I’m starting to get really worried. And of course I know everything will be okay because I always come out okay. But it’s in my nature to worry. I’ve always been a very anxious person. G’ah. Life’s so funny like that… for example: I’ll worry about getting a parking ticket all the time, and evidently I never get a ticket. And the one time I relax about it and don’t even worry about getting the ticket – lo and behold: I get a ticket! haha So I guess I’ve just inadvertently decided to stick to always worrying and expecting the worst. Not that I only expect the worst to happen of course. I look at both sides of the coin… it’s not always easy. I still catch myself reacting in terrible ways, but no where near what it used to be. God I ramble don’t I?

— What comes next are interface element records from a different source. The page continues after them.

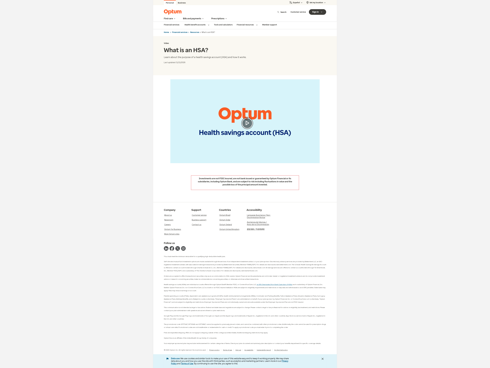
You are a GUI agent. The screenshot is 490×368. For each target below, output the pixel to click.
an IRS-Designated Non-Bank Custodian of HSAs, (274, 284)
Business (182, 3)
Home (166, 32)
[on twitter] (177, 248)
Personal (170, 3)
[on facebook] (172, 248)
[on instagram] (183, 248)
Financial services (180, 32)
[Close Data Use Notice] (322, 358)
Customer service (298, 12)
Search (283, 12)
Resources (194, 32)
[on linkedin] (166, 248)
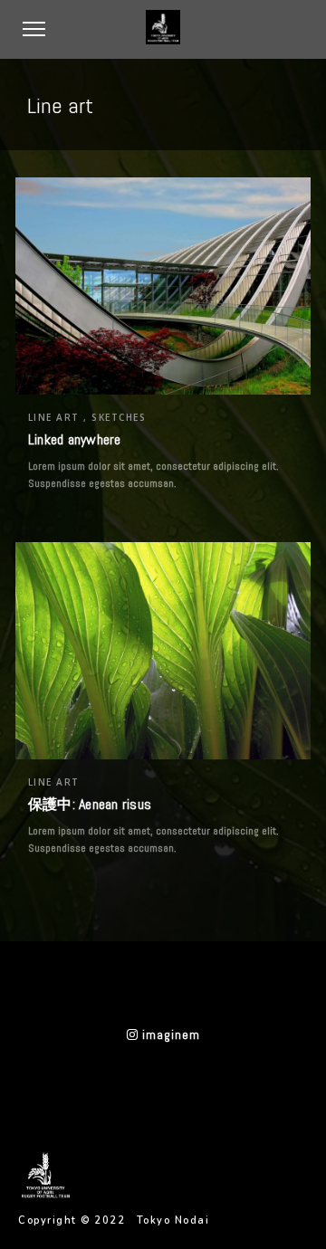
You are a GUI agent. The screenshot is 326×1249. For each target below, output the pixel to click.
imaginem (169, 1034)
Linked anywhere (74, 439)
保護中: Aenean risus (89, 804)
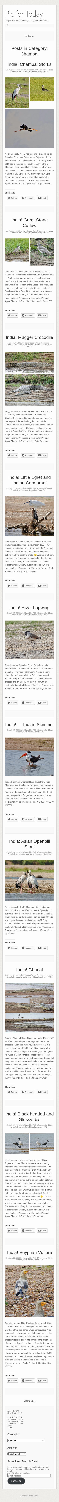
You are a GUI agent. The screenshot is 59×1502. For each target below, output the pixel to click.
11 (13, 1419)
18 (13, 1421)
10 (11, 1419)
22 (22, 1421)
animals (50, 975)
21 (19, 1421)
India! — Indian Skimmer (29, 724)
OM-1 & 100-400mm (34, 854)
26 (15, 1423)
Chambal (14, 71)
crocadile (18, 344)
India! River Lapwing (29, 607)
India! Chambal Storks (29, 64)
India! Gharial (29, 969)
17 (11, 1421)
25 (13, 1423)
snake (44, 344)
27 (17, 1423)
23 (8, 1423)
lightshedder (28, 69)
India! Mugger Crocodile (29, 337)
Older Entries (30, 1400)
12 (15, 1419)
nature (25, 71)
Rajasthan (33, 71)
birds (51, 69)
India (20, 71)
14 (19, 1419)
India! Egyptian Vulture (29, 1252)
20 (17, 1421)
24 (11, 1423)
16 (8, 1421)
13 (17, 1419)
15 (22, 1419)
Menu (31, 36)
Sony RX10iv (43, 71)
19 (15, 1421)
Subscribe (16, 1481)
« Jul (9, 1427)
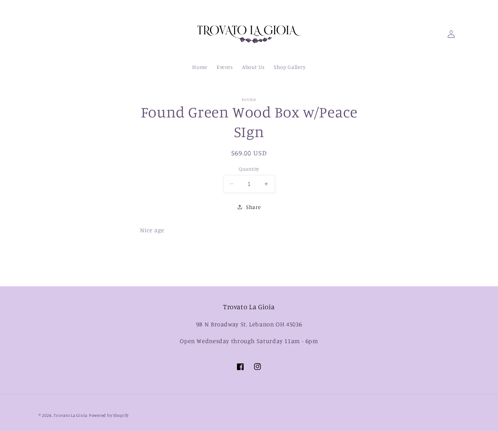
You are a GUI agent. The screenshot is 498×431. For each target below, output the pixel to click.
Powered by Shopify (109, 415)
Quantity (249, 169)
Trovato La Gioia (70, 415)
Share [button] (253, 207)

So anyway… I’ve made some progress to ‘moving’. At least I’ve contacted the hostel. Once I hear from them and book my first two nights, I can start thinking about my permanent accomodation. I’m still trying to figure out the best way to go about that. I mean I have the option of simply doing it all myself over the phone/email… but I think I would prefer to get someone living there already to at least check out the places for me and see it with their eyes you know? Question is… who? I suppose I could ask him… I mean if anything we’re good friends and isn’t that what friends are for? I don’t know… there’s a part of me that really wants to do this without his help but the fact of the matter is that I need the help and there’s no one else living there that I’d feel comfortable asking. Argh. What to do?!